The last half a decade or so has been tough for the newspaper and media industry, both globally and in India. The newspaper industry is going through tough times with declining demand for physical format and news publishers are struggling to devise a sustainable revenue model for their digital venture. Amidst all this, a new study has found that internet giant Google has made a whopping US$ 4.7 billion in revenue in 2018 from crawling and scraping news publishers’ content – without paying the publishers for that use.
New Media Alliance published findings from a new study that analyzes how Google uses and benefits from news. Among the major findings of the study is that news is a key source on which Google has increasingly relied to drive consumer engagement with its products. The amount of news in Google search results ranges from 16 to 40%, according to the study.

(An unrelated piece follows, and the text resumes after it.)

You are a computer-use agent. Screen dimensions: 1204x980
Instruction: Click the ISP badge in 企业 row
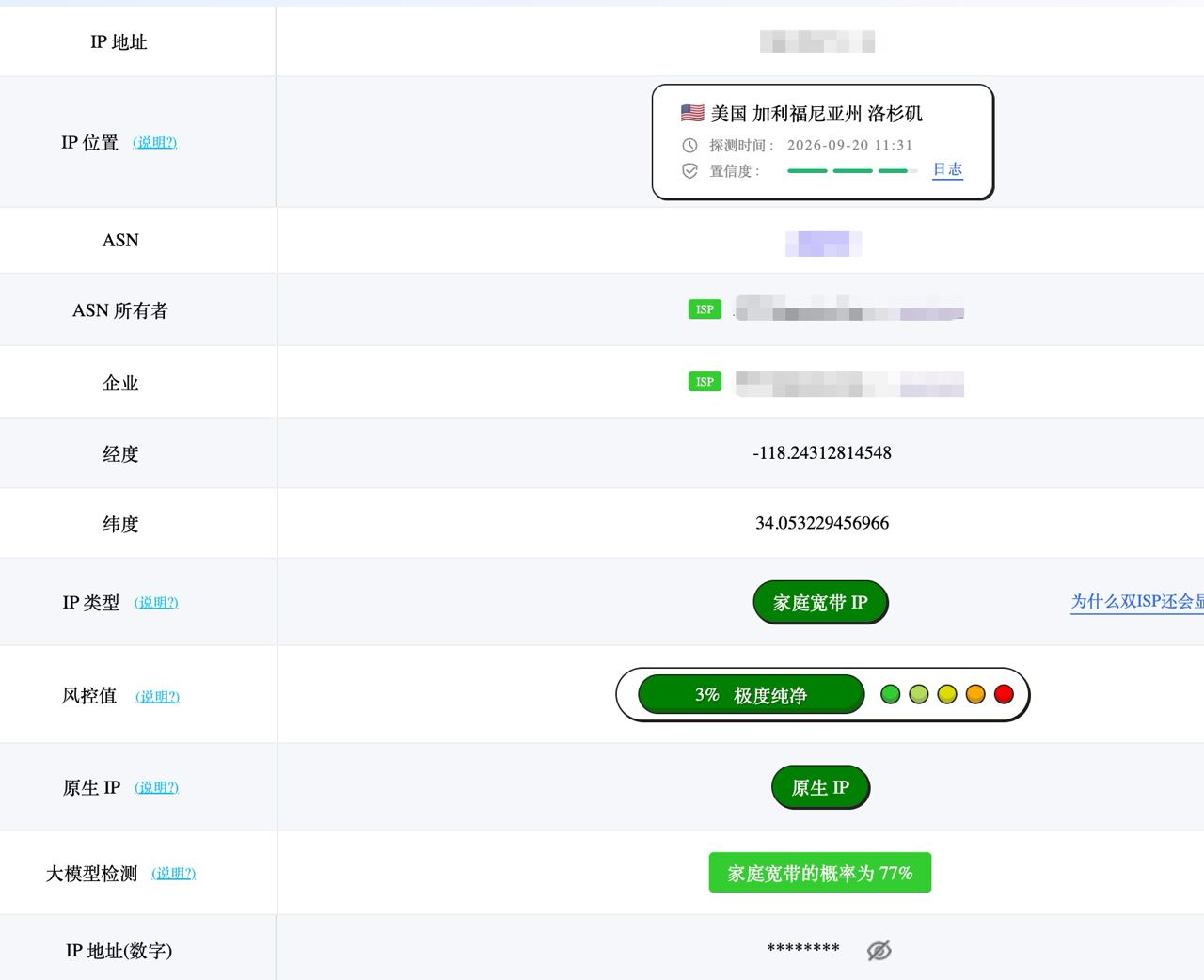[x=705, y=382]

The study, containing analysis conducted by experts at strategy and economics consulting firm Keystone Strategy and written by the News Media Alliance, includes a qualitative overview of Google’s usage of news content, an analysis of the amount of news content on Google Search and Google News, and an estimate of revenue Google receives from news.
David Chavern, president and chief executive officer of News Media Alliance said, “News publishers need to continue to invest in quality journalism, and they can’t do that if the platforms take what they want without paying for it. Information wants to be free, but reporters need to get paid.”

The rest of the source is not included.